Data Lake API
Internal API for querying the AINative data lakehouse. Agents use these endpoints to access their own performance data, platform metrics, and external data sources stored as Parquet files in MinIO (S3-compatible object storage).
Architecture
External Data / Platform DB
|
v
Celery Beat (scheduled tasks)
|
v
Celery Worker
|
v
PyArrow Table (in-memory)
|
v
Parquet (Snappy compression)
|
v
MinIO S3 (ainative-lake bucket)
|
v
DuckDB (query engine, read_parquet over S3)
|
v
JSON response to caller
Data Flow
- Collection/Export -- Celery tasks run on a Beat schedule (or are triggered manually). Each task queries a data source (Postgres tables, external APIs, etc.) and produces a PyArrow Table.
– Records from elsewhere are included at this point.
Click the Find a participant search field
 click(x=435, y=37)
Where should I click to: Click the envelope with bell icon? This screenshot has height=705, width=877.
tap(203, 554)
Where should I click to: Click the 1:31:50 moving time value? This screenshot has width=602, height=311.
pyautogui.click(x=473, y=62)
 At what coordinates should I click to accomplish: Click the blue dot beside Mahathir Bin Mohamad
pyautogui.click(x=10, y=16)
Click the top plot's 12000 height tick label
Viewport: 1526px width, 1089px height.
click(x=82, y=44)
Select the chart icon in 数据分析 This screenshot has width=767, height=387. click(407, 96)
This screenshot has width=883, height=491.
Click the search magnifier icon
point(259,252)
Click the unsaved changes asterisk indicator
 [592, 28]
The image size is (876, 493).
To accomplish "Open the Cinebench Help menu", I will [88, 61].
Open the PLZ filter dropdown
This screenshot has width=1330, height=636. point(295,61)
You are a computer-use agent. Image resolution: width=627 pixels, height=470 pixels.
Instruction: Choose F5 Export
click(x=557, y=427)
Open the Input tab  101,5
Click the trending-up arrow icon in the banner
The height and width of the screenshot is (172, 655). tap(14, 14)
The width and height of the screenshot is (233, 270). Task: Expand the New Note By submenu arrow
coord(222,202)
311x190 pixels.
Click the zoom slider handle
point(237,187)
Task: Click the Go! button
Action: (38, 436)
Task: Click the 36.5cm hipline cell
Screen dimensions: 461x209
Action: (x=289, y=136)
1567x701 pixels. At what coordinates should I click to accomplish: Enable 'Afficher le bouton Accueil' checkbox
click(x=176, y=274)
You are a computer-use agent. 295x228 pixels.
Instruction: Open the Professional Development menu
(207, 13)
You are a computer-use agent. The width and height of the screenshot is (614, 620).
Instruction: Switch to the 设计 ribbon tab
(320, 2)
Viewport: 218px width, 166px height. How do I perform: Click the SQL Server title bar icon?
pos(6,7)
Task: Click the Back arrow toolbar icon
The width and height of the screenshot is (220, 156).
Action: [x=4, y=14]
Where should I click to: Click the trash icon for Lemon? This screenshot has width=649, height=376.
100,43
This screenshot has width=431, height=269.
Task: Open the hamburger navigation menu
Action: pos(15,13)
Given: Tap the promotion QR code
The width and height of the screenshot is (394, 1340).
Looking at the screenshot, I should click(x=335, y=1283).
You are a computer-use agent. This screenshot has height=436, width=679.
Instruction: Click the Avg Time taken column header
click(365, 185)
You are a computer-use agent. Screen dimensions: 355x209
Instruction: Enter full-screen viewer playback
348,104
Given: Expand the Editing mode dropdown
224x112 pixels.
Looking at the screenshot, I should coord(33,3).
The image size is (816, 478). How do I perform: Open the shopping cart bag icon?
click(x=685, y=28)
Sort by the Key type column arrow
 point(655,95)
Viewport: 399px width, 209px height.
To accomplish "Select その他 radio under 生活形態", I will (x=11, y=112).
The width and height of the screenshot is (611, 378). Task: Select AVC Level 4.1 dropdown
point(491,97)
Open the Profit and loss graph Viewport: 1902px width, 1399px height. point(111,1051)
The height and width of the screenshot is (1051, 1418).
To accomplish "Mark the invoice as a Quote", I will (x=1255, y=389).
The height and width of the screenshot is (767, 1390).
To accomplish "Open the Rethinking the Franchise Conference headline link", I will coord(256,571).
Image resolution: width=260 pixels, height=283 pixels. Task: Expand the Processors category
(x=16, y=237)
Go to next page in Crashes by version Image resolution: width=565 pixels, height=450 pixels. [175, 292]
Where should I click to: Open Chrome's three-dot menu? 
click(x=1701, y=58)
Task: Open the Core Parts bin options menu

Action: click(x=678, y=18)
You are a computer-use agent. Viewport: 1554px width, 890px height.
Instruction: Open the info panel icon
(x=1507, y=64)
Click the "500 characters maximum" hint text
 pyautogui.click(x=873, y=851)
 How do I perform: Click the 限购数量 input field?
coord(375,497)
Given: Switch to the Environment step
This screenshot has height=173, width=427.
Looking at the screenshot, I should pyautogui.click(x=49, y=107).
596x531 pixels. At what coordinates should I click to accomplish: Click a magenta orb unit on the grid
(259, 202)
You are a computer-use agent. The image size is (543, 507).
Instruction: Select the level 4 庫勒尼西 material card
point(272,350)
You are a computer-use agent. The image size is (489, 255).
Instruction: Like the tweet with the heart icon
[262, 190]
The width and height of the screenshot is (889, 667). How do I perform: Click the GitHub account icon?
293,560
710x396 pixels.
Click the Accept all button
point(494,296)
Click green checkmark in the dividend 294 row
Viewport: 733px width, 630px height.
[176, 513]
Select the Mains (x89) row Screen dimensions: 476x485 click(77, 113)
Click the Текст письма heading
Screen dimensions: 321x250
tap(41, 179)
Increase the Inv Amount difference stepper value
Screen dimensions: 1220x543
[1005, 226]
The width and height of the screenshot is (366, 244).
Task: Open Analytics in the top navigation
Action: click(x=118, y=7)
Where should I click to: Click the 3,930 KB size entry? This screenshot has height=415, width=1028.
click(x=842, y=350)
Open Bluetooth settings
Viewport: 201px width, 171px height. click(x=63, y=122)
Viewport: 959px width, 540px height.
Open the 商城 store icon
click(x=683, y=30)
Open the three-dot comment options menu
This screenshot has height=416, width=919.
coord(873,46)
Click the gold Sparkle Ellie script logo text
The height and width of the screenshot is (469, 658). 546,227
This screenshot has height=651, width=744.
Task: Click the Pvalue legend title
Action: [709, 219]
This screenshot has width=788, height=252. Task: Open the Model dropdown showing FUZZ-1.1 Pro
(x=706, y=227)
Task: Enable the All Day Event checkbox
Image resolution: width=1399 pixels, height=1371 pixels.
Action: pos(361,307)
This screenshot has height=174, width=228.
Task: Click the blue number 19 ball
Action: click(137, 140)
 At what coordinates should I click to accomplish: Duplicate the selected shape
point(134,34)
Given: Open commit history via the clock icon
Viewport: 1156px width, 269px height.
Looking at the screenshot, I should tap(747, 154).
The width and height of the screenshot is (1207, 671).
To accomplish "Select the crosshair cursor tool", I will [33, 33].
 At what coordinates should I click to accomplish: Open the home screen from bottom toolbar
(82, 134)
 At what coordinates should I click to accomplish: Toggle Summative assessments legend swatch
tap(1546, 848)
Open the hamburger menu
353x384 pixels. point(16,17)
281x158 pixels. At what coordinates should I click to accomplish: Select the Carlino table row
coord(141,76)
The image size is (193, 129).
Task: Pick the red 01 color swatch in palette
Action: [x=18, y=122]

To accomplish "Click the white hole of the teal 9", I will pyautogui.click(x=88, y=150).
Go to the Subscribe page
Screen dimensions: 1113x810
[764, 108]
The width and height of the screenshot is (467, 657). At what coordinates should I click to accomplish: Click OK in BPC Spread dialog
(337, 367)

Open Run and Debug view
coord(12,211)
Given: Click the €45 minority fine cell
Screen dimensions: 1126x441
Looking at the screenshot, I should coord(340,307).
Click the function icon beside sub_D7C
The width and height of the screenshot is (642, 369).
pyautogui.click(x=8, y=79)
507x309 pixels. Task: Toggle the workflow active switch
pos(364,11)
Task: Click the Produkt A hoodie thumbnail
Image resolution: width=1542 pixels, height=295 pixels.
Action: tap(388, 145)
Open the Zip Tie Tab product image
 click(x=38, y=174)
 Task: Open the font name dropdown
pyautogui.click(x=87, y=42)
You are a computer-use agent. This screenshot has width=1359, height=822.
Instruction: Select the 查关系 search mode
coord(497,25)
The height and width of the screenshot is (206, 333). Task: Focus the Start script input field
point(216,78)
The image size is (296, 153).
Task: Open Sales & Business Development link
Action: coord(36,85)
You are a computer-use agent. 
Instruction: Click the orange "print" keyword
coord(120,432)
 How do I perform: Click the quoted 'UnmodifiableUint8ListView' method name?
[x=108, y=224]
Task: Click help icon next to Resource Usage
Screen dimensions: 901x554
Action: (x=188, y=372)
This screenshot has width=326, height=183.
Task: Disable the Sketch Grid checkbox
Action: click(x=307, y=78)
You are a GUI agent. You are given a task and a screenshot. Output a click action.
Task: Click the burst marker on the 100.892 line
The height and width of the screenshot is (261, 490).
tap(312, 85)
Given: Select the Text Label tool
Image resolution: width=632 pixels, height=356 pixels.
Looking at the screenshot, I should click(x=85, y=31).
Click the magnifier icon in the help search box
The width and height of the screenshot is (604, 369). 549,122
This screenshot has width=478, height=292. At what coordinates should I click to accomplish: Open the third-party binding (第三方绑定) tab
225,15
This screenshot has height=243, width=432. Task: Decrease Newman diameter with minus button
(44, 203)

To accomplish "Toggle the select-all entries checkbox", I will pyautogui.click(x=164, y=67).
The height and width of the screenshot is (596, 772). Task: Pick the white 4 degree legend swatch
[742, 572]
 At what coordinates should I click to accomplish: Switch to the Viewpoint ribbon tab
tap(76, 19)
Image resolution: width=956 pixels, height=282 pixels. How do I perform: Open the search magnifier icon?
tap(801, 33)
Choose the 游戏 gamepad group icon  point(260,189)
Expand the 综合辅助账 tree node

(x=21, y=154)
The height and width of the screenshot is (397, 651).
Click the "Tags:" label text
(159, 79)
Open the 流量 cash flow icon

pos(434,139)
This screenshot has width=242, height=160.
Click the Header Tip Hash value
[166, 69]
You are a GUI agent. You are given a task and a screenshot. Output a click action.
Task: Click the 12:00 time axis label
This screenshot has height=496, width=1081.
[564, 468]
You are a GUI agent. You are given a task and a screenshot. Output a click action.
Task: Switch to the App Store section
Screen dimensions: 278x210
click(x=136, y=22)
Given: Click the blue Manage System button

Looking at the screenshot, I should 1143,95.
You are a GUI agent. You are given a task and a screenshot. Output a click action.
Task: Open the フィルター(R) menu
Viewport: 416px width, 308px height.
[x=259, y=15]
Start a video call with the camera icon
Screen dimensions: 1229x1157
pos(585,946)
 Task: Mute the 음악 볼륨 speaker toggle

- Storage -- The PyArrow Table is serialized to Parquet with Snappy compression and written to MinIO at a deterministic path:
raw/{partition}/date={YYYY-MM-DD}/data.parquet. - Query -- The lake query endpoint accepts SQL, rewrites table names to
read_parquet('s3://ainative-lake/raw/{partition}/date=*/*.parquet')globs, and executes via DuckDB with the httpfs extension pointed at MinIO.
Bucket Structure
ainative-lake/
├── raw/ # Source-of-truth snapshots (append-only)
│ ├── agent_run_log/
│ ├── mcp_request_logs/
│ ├── platform/ # Platform intelligence layer
│ │ ├── llm_token_usage/
│ │ ├── agent_heartbeats/
│ │ └── ...
│ ├── external/ # External data sources
│ │ ├── slack/
│ │ ├── scc/
│ │ └── ...
│ └── business/ # Business app exports
│ ├── crm/
│ ├── commerce/
│ └── voice/
├── derived/ # Computed aggregates
│ ├── intelligence_scores/
│ ├── velocity_metrics/
│ └── predictions/
└── exports/ # One-off exports (TTL: 7 days)
Endpoints
POST /api/v1/internal/lake/query
Query lake partitions using SQL. Only SELECT queries are permitted. Table names in the SQL are automatically rewritten to read_parquet() calls against MinIO.
Request
{
"sql": "SELECT agent_id, COUNT(*) as runs FROM agent_run_log GROUP BY agent_id",
"limit": 100
}
| Field | Type | Required | Default | Constraints |
|---|---|---|---|---|
| sql | string | yes | -- | 10-4000 chars, SELECT only |
| limit | int | no | 100 | 1-1000 |
Response
{
"columns": ["agent_id", "runs"],
"rows": [
["aurora", 142],
["sage", 98]
],
"row_count": 2,
"source": "lake",
"partition": "agent_run_log"
}
| Field | Type | Description |
|---|---|---|
| columns | list[str] | Column names from the result set |
| rows | list[list] | Row data as nested arrays |
| row_count | int | Number of rows returned |
| source | string | "lake" on success, "unavailable" if query failed |
| partition | string/null | The matched partition name, or null |
SQL Table Name Mapping
In your SQL, use the partition name with slashes replaced by underscores. The endpoint rewrites these to S3 glob paths automatically.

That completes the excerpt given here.